Y luego estaba el factor de la decepción. En medio de la crisis del mercado de valores, cuando Kyle anunció que cambiaba la banca de inversión por la Facultad de Derecho, Gurney había fantaseado por un momento con la delirante idea de que el joven podía tener cierto interés en seguir sus pasos en el mundo de la ley y el orden. Pero pronto quedó claro que Kyle simplemente estaba tomando una nueva ruta hacia su viejo objetivo de éxito material.

– ¿Por qué no lo llamas y listo?-Madeleine lo estaba mirando, con las agujas de tejer apoyadas en las rodillas, encima de una bufanda de color naranja a medio terminar.

Dave la miró un poco sorprendido, pero no tanto como antes, por esa sensibilidad extraordinaria de su mujer.

– Es la expresión que se te pone cuando estás pensando en él-dijo ella, como si estuviera explicando algo obvio-. No es una cara de felicidad.

– Lo haré. Llamaré.

Dave comenzó a examinar el formulario VICAP con renovada urgencia, como un hombre encerrado en una habitación que busca una salida oculta. No surgió nada que pareciera diferente de lo que ya recordaba. Hojeó el resto de informes de la carpeta.

Uno de los diversos análisis del material de la recepción de la boda en DVD concluía con este resumen: «Las ubicaciones de todas las personas presentes en la propiedad de Ashton durante el marco temporal del homicidio han sido verificadas a través del tiempo codificado en las imágenes de vídeo». Gurney sabía muy bien qué significaba aquello y recordaba lo que Hardwick le había dicho la noche que vieron el vídeo, pero quería estar seguro.

Cogió el teléfono móvil del aparador y llamó al número de Hardwick. Enseguida lo desviaron al buzón de voz: «Hardwick. Deje un mensaje».

– Soy Gurney. Tengo una pregunta sobre el vídeo.

Menos de un minuto después de dejar el mensaje, su teléfono sonó. No se molestó en comprobar el identificador de llamadas.

– ¿Jack?

– ¿Dave?-Era una voz de mujer, familiar, pero que no pudo situar de inmediato.

– Lo siento, esperaba otra llamada. Soy Dave.

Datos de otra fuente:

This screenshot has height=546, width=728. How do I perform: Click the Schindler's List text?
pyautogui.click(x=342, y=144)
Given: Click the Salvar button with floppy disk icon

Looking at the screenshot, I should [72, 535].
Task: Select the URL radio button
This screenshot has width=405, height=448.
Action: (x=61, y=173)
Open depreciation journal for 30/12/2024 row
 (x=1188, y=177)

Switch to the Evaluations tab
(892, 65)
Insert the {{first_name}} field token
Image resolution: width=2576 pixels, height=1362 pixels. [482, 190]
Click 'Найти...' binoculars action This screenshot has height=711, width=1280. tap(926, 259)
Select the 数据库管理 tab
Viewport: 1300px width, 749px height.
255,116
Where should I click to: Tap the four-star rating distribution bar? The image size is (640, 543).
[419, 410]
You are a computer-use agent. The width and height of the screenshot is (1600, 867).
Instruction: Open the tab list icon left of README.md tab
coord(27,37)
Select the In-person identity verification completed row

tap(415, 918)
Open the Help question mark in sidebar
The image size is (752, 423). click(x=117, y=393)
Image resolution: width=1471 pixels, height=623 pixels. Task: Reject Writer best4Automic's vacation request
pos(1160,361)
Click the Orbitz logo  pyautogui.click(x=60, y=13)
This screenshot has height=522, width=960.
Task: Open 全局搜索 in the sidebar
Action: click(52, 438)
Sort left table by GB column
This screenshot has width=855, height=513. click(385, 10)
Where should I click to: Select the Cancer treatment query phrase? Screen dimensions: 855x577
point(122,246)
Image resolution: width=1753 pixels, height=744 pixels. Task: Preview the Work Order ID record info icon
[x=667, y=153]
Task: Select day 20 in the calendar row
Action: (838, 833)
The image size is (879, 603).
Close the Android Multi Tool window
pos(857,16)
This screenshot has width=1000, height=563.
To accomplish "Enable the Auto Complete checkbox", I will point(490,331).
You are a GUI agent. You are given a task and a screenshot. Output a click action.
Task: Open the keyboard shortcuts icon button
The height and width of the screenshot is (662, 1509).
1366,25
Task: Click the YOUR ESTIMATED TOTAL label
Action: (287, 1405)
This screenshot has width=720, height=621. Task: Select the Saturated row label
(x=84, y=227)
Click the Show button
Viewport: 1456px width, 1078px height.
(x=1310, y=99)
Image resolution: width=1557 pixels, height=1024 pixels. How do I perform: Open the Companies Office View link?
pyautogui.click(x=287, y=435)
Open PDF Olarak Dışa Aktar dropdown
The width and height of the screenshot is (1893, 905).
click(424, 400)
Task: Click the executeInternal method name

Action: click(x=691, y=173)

– Soy Peggy Meeker. Tengo tu dirección de correo electrónico y acabo de mandarte un mensaje. Luego he pensado que debía llamar por si necesitabas saber esto de inmediato. -Tenía la voz acelerada por el entusiasmo.

– ¿De qué se trata?

– Querías información sobre la obra de Edward Vallory, la trama, personajes, todo lo que se conociera. Bueno, no vas a creerlo, pero he llamado al Departamento de Literatura de la Wesleyan y, ¿sabes quién sigue allí?, el profesor Barkless, el que impartía el curso.